Wednesday, October 29, 2008

October brides

Over the years I've collected a few wedding cake toppers (not a lot, just a couple). This era is one of my favorites because of the sweet expressions on the brides and grooms.

Hmmm...but this particular bride is looking a little concerned about things-she's got one eyebrow up, I wonder what she's questioning.

Occasionally when looking for cake toppers, I would run into the isolated bride. This little girl is probably from the 20s (she looks like a little flapper to me). 

No groom around but she looks pretty confident that he (or perhaps someone even cuter) will show up.

This one reminds me of a young Miss Havisham

When I was trying to photograph her, her ancient decrepit fragile veil kept flying off with any slight hint of a breeze. Seemed appropriate for the character.

And then there's this one. I have no idea what happened. It looks like she was thrown in the road, driven over, rained on and who knows what else. 

But she's a hell of a tough girl and nothing will get her down because she is made of iron.

For some reason, I have not yet found any isolated grooms. I was talking about this to one dealer and we both decided that maybe those missing grooms had run off with some younger dolls. :-)


Country Girl said...

An iron cake topper? Well, that just takes the . . . sorry.

Cool little collection you got there!

Maria said...

HA ha. You always make me laugh.

Oops. I forgot. She's not a cake topper. She just got included in that weird collection of mine because she fits in so well. But she is something that is still kind of odd. She's a figurine that was made in the 30s as an accessory for train sets. I've seen little soldiers and cowboys and indians and even pirates but why oh why did they make a bride and groom? Maybe that explains the shape she's in, she looks like maybe she got tied to the train tracks.

Mental P Mama said...

What a wonderful thing to collect! What kind of cake requires an iron topper?

Maria said...

Miss HAVISHAM? Oh my. Thanks for dropping by. :-)
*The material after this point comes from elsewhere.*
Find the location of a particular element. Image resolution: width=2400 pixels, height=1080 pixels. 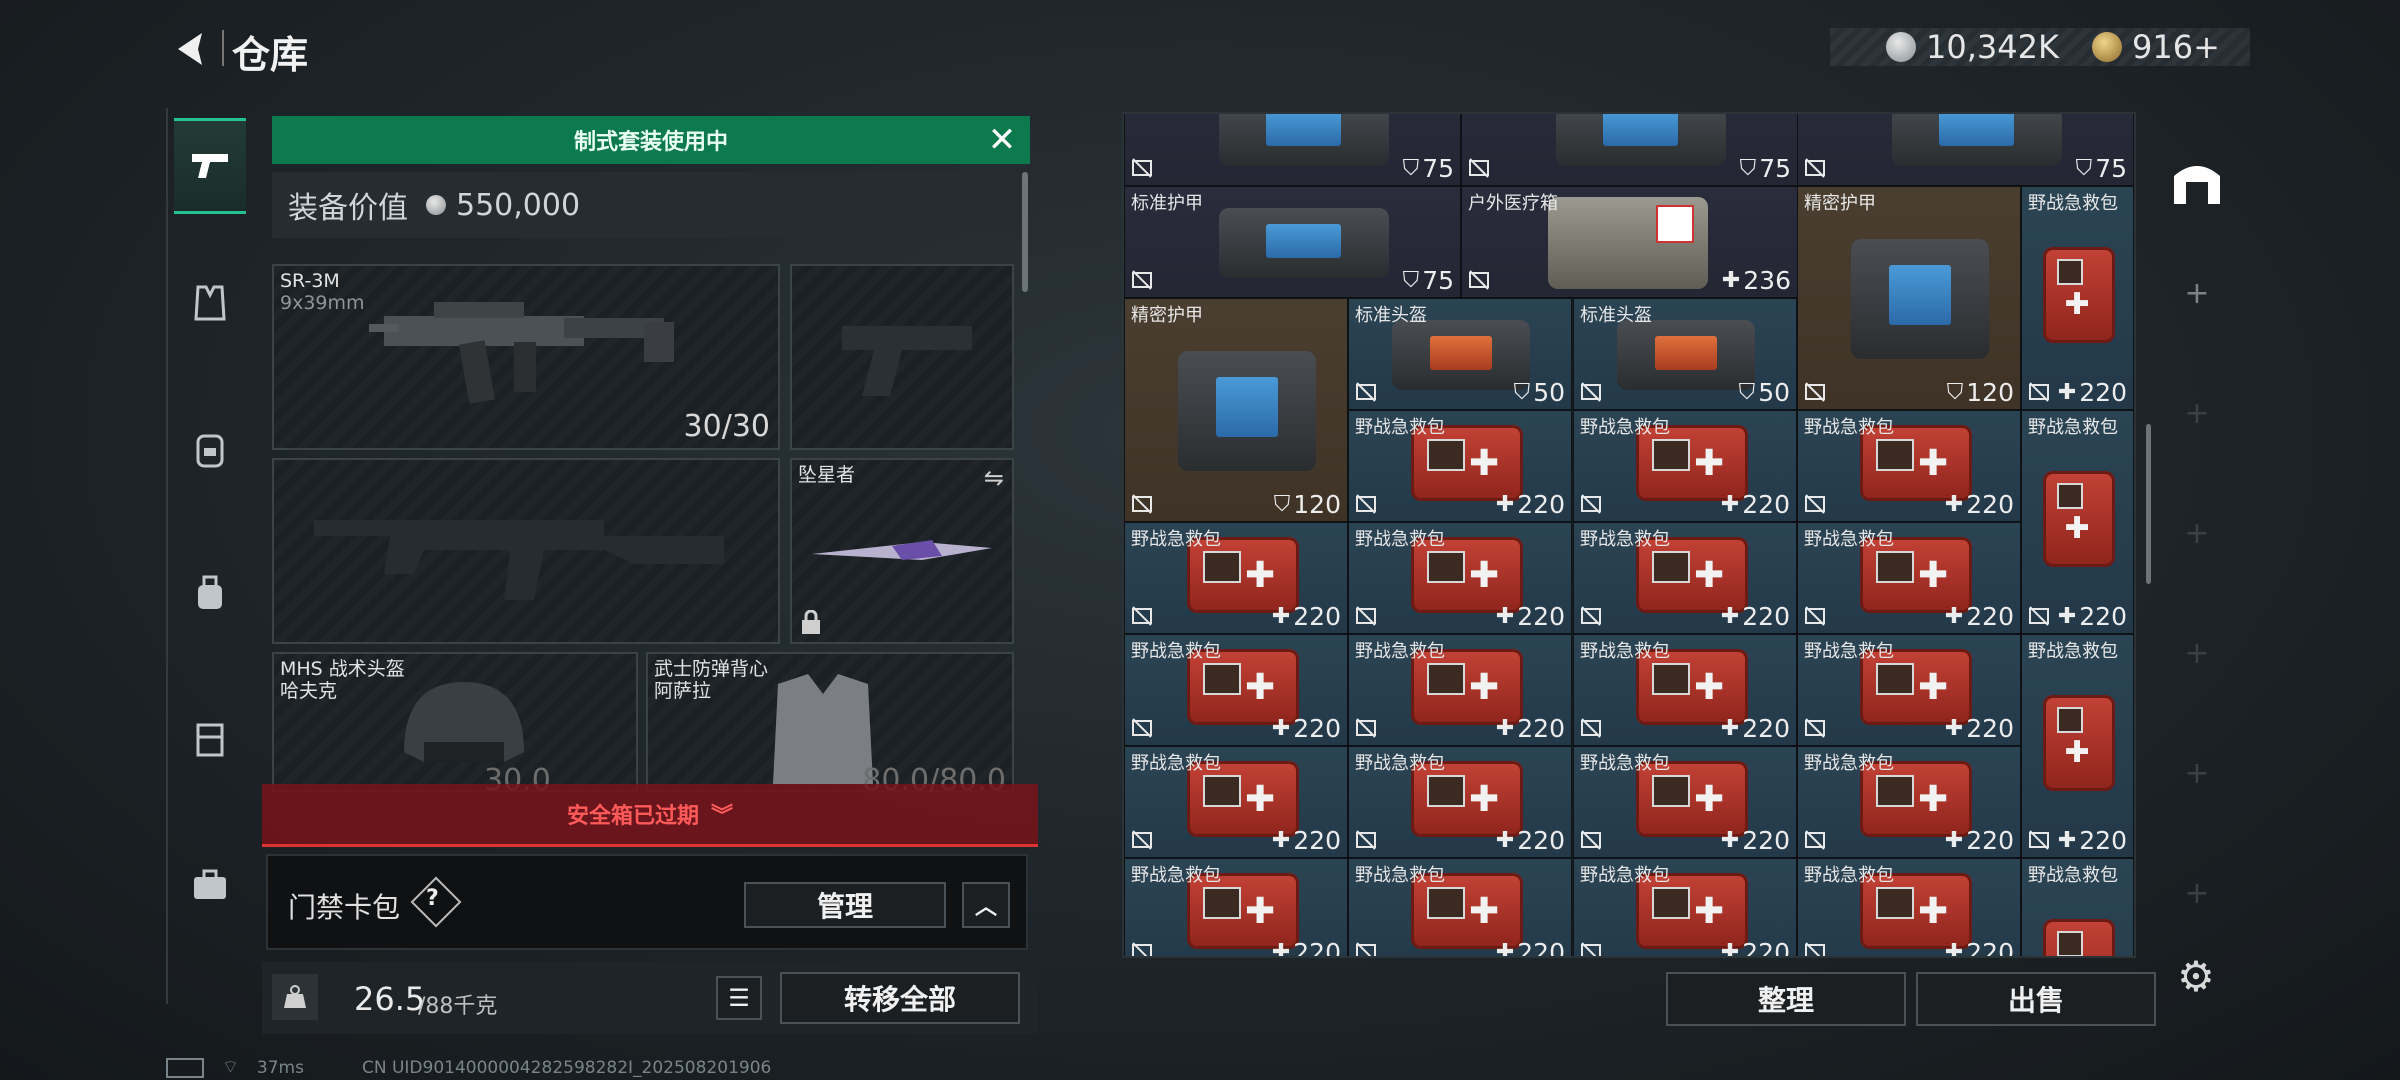

nav-case is located at coordinates (210, 885).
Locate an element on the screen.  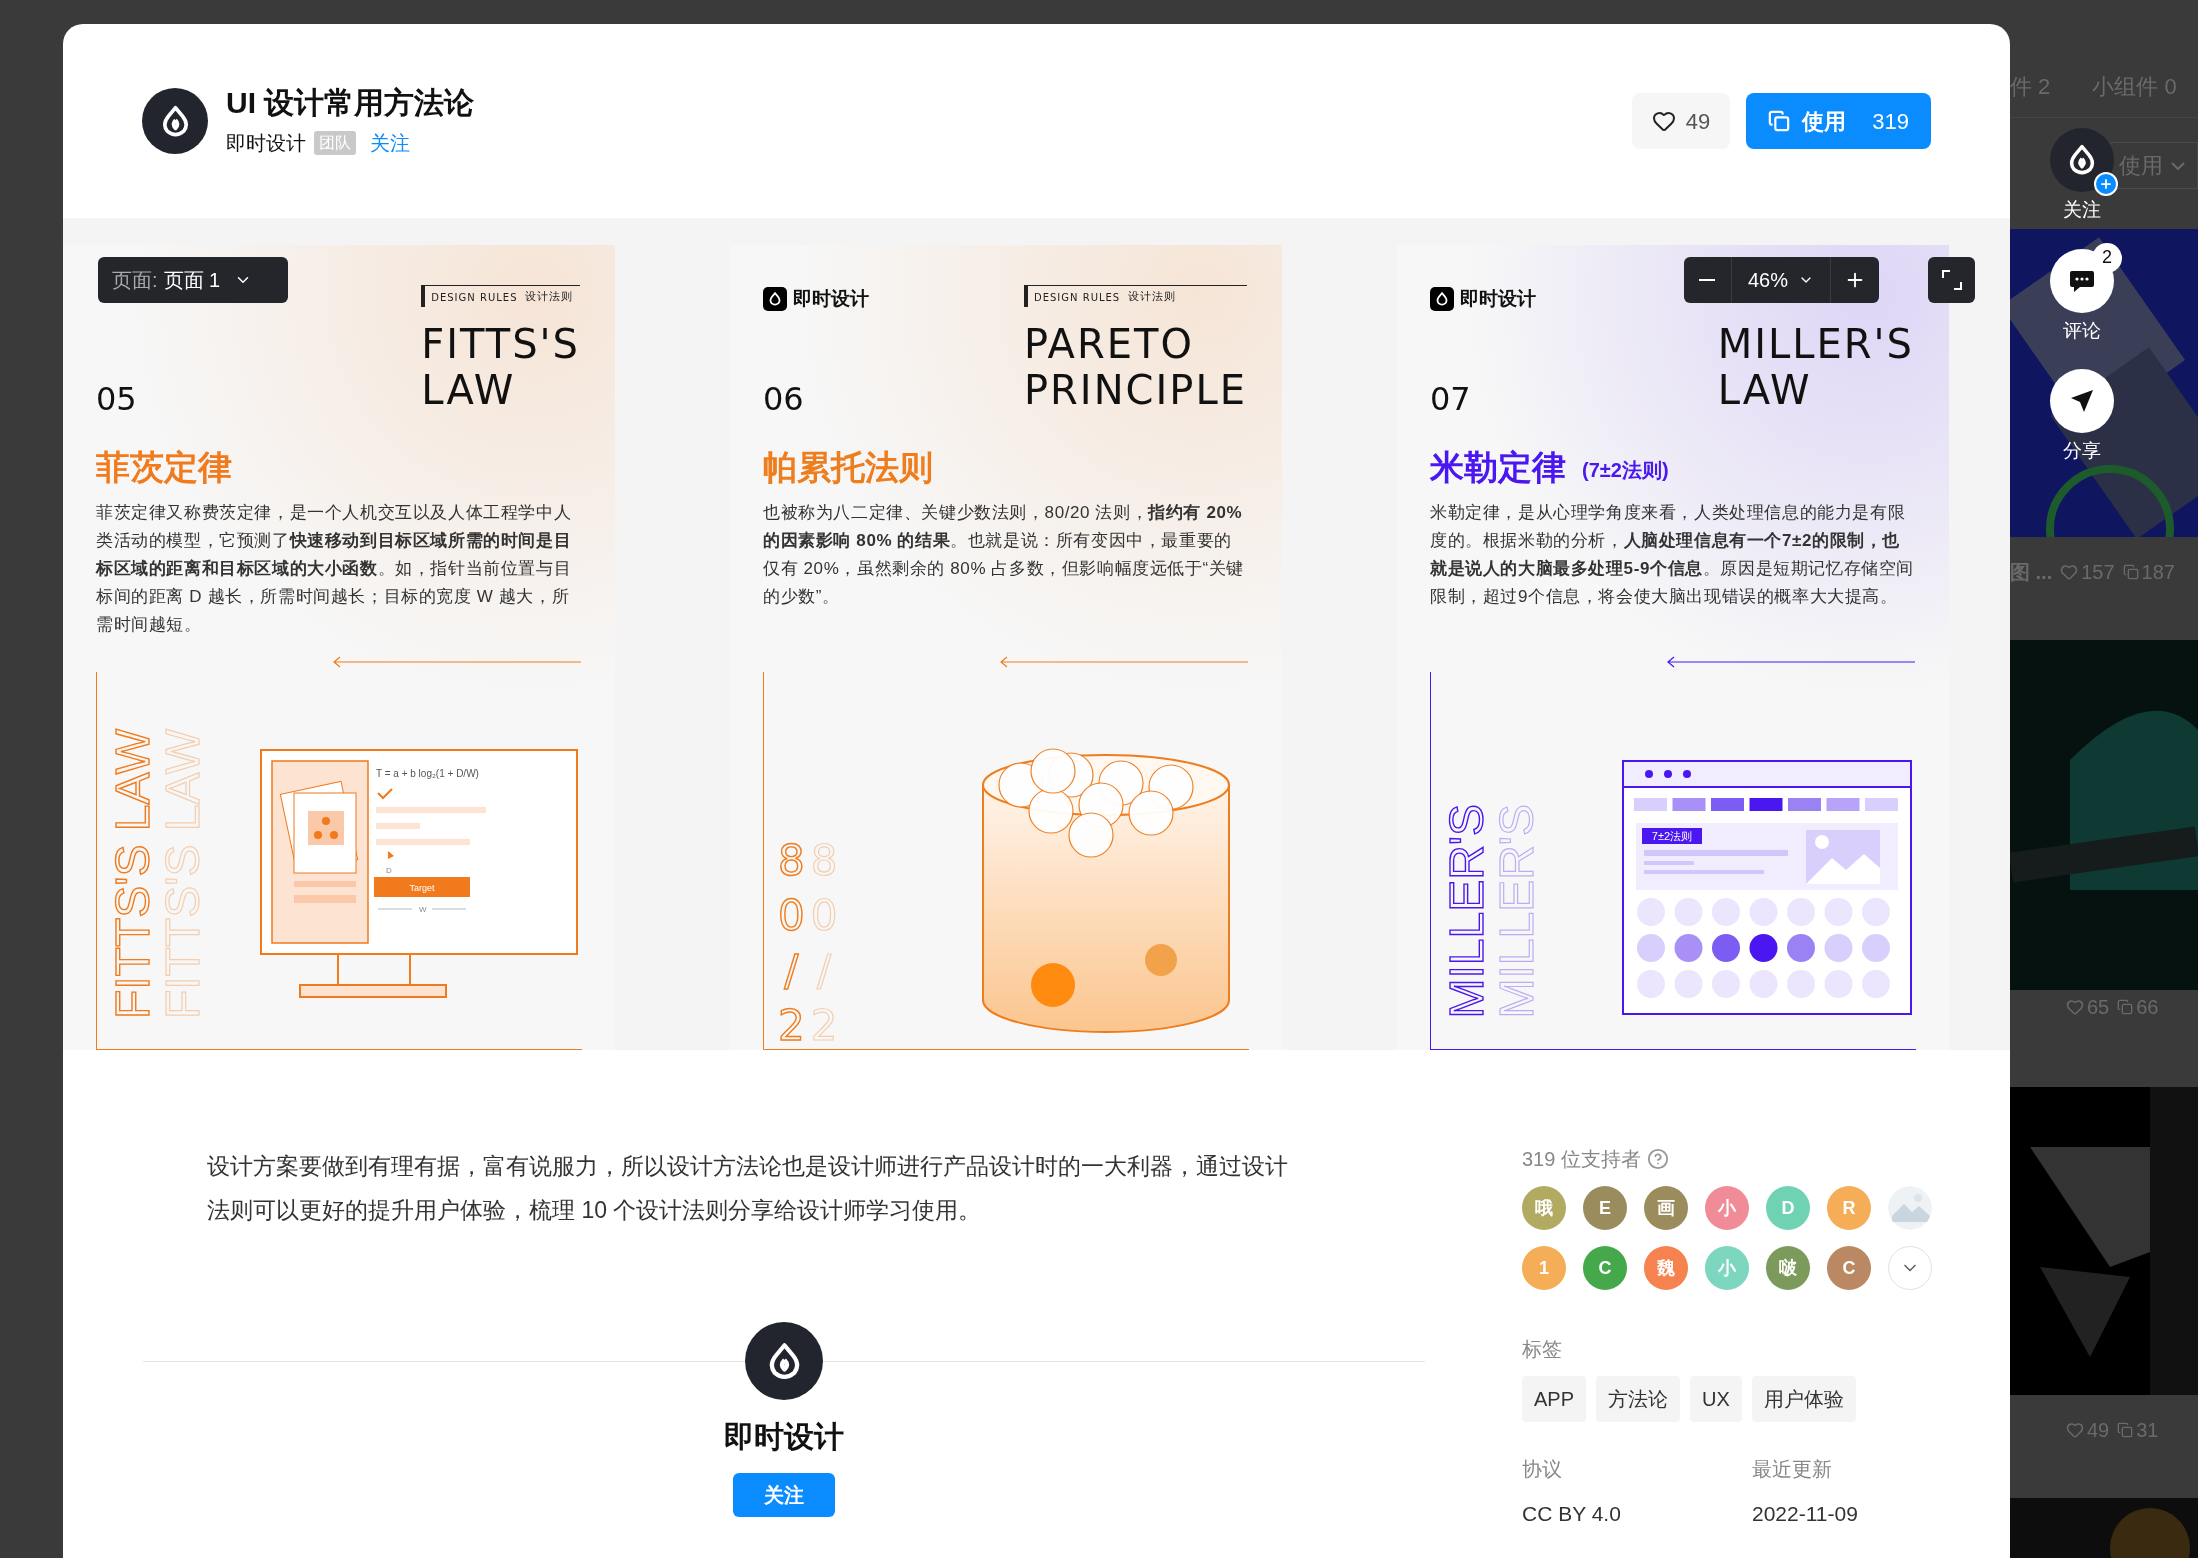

MPM-She's not technically a cake topper, she just spends her time with them. But come to think of it, I COULD have used her on a cake a couple years ago.

I tried to build a 4 or 6 layer cake for a special birthday for a friend and when you have that many layers, and that much icing, things can get kind of...slippery. I could not keep that cake together. One layer was always trying to slide away from the others. I reinforced it with a lot of toothpicks and put it in the refrigerator to settle down. I'm glad I checked on it about a half hour later because in another minute it would have pushed the refrigerator door open. It was one heavy cake. A LOT of butter. I don't remember what I did to control it but I'm sure it wasn't very attractive. I could have used a couple dozen of those iron brides as fencing for the bottom layer.

Gawd. That cake was ugly. I have no idea how many pounds it weighed but...... it was soooo good. It was a gingerbread cake with lemon cream cheese frosting between the layers and real chocolate frosting on the top and sides. I think you can tell this cake was made for a guy. After that experience, it's nothing but light, girly cakes (preferably purchased) because the memory of that cake that could practically walk across the room and open a door is still pretty vivid.

Maria said...

I'm a bad enough baker as it is but I'm thinking people might be impressed (or confounded) with a dog hair covered cake if I made it since I don't have a dog.

Did you ever see the Martha Stewart Christmas Special when she exposed poor Julia Child to Martha's method of creating a spun sugar Christmas tree using nothing but sugar and a torch? Oh, it was something. At some point Julia just gave up because it was way too much fuss for her. Ha ha ha.